◆ **Your instructions**:
What are the lines of the listing below, word for word, from the first down to the one that contains "Click the end"?

◆ **Data extract**:
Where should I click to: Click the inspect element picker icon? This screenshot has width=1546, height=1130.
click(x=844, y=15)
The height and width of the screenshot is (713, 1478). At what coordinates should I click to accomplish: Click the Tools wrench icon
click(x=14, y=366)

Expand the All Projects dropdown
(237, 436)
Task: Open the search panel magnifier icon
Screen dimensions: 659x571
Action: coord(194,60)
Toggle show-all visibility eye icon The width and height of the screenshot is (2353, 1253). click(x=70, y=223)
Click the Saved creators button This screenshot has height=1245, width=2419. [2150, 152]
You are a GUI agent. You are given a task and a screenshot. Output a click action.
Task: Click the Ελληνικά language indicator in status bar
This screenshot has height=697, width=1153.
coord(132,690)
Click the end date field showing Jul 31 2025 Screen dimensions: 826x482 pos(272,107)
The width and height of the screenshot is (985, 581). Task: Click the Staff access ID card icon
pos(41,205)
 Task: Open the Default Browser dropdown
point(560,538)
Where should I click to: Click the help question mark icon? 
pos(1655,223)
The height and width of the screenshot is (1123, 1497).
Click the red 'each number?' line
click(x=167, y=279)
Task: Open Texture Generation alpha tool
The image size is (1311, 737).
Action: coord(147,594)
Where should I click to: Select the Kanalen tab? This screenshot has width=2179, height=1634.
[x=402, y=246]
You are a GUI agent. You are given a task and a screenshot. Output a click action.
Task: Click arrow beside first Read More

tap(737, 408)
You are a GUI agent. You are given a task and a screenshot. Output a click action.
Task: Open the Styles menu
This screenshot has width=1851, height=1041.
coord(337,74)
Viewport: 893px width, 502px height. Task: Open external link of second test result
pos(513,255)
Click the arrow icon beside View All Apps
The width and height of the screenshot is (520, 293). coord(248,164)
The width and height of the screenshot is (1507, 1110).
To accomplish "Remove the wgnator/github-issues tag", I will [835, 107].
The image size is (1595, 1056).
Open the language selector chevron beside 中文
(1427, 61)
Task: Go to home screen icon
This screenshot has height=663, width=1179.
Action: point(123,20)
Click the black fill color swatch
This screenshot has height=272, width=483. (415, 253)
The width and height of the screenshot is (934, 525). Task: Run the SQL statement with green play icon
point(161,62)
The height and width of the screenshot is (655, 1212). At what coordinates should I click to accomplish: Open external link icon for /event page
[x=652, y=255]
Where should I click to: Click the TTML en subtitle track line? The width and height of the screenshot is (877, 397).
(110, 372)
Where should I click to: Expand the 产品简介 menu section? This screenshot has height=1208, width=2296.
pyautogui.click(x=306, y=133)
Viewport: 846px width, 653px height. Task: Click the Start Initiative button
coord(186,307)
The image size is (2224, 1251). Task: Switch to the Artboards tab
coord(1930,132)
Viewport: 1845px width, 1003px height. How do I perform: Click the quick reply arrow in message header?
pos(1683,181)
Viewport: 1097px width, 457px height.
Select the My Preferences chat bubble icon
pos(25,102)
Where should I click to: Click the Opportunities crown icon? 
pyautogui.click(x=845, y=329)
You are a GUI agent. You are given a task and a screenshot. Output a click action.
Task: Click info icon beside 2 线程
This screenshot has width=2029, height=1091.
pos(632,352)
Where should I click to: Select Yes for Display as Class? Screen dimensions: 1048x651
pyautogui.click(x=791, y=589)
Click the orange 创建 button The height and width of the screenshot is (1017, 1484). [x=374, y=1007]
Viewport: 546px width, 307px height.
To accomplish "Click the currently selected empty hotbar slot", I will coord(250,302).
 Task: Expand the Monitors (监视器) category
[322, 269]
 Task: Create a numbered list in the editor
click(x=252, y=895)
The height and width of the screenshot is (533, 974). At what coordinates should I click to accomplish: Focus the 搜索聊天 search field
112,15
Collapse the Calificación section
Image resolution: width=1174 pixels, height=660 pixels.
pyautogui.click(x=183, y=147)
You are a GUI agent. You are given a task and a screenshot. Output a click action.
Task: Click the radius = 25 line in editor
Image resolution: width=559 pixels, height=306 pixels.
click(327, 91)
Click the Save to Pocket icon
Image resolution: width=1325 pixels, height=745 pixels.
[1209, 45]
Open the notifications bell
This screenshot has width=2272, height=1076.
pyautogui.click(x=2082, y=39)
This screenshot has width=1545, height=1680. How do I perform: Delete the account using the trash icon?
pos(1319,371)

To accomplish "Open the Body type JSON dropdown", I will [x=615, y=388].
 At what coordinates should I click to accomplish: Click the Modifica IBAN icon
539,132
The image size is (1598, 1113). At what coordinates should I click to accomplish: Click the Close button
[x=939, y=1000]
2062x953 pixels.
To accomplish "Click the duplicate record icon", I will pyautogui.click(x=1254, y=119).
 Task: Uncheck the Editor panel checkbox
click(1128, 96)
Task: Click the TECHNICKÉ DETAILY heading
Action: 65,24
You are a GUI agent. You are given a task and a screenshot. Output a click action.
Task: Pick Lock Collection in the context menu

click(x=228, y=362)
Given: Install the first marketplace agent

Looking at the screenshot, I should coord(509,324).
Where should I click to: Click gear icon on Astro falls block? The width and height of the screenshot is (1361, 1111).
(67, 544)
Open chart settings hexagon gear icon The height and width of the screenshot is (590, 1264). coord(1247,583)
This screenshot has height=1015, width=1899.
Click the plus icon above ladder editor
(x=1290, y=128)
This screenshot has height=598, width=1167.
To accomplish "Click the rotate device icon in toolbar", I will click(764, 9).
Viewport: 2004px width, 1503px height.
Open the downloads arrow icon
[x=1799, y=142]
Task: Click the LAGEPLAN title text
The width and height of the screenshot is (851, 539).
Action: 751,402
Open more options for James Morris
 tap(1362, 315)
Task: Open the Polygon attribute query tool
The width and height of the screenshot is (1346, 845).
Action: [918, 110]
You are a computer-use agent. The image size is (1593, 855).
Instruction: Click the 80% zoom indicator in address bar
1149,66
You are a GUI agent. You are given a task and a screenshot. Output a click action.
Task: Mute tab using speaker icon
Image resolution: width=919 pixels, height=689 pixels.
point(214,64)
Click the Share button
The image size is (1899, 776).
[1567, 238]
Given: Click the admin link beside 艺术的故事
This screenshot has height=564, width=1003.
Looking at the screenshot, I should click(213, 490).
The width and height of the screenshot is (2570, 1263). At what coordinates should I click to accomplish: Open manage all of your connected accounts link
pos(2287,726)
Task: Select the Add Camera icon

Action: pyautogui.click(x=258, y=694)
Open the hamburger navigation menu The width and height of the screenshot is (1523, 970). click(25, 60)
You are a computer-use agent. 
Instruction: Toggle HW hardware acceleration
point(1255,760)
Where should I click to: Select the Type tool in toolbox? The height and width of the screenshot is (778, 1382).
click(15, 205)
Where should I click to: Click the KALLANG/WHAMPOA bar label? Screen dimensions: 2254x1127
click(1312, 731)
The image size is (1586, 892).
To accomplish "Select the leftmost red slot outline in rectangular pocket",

◆ **Task solution**:
Where should I click to: Click the inspect element picker icon? This screenshot has width=1546, height=1130.
click(x=844, y=15)
The height and width of the screenshot is (713, 1478). At what coordinates should I click to accomplish: Click the Tools wrench icon
click(x=14, y=366)

Expand the All Projects dropdown
(237, 436)
Task: Open the search panel magnifier icon
Screen dimensions: 659x571
Action: coord(194,60)
Toggle show-all visibility eye icon The width and height of the screenshot is (2353, 1253). click(x=70, y=223)
Click the Saved creators button This screenshot has height=1245, width=2419. [2150, 152]
You are a GUI agent. You are given a task and a screenshot. Output a click action.
Task: Click the Ελληνικά language indicator in status bar
This screenshot has height=697, width=1153.
coord(132,690)
Click the end date field showing Jul 31 2025 Screen dimensions: 826x482 pos(272,107)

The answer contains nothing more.